From the entries below, return exactly the lines beginning at the one that contains "Useful Links (908, 1910)" and ending at the one that contains "Other (1180, 1773)", both of them included, and only those lines.

___

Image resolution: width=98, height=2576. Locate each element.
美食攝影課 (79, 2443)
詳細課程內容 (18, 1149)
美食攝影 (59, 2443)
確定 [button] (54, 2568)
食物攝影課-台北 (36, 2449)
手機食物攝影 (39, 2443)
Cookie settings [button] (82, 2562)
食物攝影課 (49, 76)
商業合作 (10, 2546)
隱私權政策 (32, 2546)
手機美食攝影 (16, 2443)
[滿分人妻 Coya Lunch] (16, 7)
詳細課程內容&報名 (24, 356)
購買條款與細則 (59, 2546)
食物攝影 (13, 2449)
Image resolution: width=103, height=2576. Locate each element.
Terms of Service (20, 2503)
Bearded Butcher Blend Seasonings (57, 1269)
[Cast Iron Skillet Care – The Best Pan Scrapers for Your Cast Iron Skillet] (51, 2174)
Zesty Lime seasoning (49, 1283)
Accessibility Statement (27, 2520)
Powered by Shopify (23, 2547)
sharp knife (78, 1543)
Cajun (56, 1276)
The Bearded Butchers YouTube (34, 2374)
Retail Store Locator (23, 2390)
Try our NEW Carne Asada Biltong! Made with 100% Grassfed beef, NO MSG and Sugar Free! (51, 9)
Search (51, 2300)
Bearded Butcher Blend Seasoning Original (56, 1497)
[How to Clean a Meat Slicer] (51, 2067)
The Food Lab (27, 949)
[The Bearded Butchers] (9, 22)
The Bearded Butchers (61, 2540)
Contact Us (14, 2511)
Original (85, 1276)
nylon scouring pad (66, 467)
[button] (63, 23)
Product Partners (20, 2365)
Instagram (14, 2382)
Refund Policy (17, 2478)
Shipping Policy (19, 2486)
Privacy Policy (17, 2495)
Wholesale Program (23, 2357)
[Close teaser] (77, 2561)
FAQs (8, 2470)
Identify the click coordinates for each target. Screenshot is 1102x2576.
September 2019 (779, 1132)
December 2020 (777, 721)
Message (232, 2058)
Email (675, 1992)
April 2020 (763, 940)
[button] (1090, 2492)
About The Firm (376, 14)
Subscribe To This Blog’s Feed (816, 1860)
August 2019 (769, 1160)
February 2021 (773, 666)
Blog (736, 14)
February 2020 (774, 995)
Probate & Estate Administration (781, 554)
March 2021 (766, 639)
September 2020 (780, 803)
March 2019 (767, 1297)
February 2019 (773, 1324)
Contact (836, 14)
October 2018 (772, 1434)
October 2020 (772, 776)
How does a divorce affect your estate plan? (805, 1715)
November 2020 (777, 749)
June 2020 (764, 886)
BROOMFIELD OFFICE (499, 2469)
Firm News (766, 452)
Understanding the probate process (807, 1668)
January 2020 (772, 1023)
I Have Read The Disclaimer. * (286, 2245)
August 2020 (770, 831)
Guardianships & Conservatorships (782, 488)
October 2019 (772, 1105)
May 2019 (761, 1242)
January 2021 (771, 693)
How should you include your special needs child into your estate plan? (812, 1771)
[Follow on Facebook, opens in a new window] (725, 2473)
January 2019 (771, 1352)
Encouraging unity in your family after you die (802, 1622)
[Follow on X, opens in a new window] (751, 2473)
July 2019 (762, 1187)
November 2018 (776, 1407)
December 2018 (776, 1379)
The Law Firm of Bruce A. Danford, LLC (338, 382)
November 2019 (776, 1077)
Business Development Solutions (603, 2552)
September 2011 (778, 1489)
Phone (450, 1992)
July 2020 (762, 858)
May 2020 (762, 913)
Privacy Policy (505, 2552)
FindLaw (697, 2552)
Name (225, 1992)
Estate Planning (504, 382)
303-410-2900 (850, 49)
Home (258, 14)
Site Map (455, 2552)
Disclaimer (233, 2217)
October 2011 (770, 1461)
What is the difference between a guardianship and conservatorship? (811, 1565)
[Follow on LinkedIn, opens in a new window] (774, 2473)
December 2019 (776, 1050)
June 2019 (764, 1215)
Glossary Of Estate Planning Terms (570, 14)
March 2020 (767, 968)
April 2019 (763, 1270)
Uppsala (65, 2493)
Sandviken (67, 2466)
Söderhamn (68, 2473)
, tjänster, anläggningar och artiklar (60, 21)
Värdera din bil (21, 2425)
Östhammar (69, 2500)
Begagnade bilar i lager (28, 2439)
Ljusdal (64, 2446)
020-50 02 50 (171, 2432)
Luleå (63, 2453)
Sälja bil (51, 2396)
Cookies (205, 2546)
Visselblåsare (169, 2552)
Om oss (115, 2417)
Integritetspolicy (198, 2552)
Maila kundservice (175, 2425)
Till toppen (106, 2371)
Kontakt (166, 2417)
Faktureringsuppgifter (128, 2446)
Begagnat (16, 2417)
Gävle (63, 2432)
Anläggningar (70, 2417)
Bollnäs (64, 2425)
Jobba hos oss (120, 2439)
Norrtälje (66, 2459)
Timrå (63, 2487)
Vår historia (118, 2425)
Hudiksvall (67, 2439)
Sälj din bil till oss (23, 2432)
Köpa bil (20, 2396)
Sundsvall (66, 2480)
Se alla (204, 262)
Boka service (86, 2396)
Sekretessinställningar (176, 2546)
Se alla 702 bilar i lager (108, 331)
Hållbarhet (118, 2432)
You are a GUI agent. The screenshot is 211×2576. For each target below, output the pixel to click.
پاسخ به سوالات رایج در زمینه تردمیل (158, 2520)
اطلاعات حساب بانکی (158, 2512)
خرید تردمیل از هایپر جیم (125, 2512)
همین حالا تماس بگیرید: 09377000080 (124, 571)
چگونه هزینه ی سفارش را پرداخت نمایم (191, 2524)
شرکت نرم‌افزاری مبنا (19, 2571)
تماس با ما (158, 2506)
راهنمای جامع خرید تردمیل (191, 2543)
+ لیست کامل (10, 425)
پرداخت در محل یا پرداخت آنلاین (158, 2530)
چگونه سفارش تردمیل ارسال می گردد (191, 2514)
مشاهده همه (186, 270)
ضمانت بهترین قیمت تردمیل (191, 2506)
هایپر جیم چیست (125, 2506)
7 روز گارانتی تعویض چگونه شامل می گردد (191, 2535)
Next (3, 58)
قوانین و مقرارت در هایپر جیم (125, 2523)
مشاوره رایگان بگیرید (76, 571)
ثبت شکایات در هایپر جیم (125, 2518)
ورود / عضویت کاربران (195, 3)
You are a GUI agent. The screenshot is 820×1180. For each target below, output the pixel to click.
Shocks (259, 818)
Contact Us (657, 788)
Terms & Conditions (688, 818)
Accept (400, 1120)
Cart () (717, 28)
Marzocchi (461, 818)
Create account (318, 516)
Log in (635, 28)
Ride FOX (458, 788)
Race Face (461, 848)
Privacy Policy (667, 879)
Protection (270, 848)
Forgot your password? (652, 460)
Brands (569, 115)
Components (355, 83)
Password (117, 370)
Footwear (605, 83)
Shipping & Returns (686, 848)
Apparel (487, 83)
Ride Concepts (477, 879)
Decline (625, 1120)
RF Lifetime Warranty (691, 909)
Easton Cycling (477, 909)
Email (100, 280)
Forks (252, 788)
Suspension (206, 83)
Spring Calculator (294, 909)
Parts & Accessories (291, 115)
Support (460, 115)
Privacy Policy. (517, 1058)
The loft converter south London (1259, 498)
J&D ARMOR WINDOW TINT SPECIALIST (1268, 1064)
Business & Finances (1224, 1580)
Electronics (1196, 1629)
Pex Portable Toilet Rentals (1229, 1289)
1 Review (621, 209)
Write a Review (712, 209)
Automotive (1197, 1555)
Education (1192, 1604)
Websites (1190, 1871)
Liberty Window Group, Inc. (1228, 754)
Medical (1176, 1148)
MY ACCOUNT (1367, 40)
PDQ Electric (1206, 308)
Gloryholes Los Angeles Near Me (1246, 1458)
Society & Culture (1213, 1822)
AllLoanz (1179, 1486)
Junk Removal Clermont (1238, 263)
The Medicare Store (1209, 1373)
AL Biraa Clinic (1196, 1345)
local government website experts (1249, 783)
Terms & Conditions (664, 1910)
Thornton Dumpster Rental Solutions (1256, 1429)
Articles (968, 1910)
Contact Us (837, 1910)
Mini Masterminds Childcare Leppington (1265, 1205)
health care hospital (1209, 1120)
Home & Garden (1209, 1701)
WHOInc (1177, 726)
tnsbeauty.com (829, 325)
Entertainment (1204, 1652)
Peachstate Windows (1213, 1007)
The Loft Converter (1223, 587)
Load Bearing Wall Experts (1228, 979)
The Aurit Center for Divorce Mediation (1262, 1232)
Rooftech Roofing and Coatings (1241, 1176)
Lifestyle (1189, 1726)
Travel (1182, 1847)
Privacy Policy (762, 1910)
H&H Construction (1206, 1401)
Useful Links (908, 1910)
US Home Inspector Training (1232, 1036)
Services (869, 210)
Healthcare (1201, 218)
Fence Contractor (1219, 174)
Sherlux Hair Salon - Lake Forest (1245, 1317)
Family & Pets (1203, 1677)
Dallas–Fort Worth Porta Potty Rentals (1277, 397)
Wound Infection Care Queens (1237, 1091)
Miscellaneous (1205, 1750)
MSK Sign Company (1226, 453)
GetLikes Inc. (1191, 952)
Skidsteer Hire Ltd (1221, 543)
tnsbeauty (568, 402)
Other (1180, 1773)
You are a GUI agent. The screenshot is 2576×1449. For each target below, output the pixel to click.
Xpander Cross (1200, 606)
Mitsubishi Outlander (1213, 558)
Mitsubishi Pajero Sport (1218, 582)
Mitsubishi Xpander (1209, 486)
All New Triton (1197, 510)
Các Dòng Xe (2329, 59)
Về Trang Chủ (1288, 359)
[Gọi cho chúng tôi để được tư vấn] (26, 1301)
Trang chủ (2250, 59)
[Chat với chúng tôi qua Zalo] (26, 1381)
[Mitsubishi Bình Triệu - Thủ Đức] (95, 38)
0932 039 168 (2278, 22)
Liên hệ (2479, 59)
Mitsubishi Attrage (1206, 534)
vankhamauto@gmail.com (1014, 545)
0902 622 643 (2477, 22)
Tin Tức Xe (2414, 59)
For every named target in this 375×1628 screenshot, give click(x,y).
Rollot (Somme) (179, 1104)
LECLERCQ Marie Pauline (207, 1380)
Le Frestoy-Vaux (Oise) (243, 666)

___

## WORKED SOLUTION
Useful Links (908, 1910)
US Home Inspector Training (1232, 1036)
Services (869, 210)
Healthcare (1201, 218)
Fence Contractor (1219, 174)
Sherlux Hair Salon - Lake Forest (1245, 1317)
Family & Pets (1203, 1677)
Dallas–Fort Worth Porta Potty Rentals (1277, 397)
Wound Infection Care Queens (1237, 1091)
Miscellaneous (1205, 1750)
MSK Sign Company (1226, 453)
GetLikes Inc. (1191, 952)
Skidsteer Hire Ltd (1221, 543)
tnsbeauty (568, 402)
Other (1180, 1773)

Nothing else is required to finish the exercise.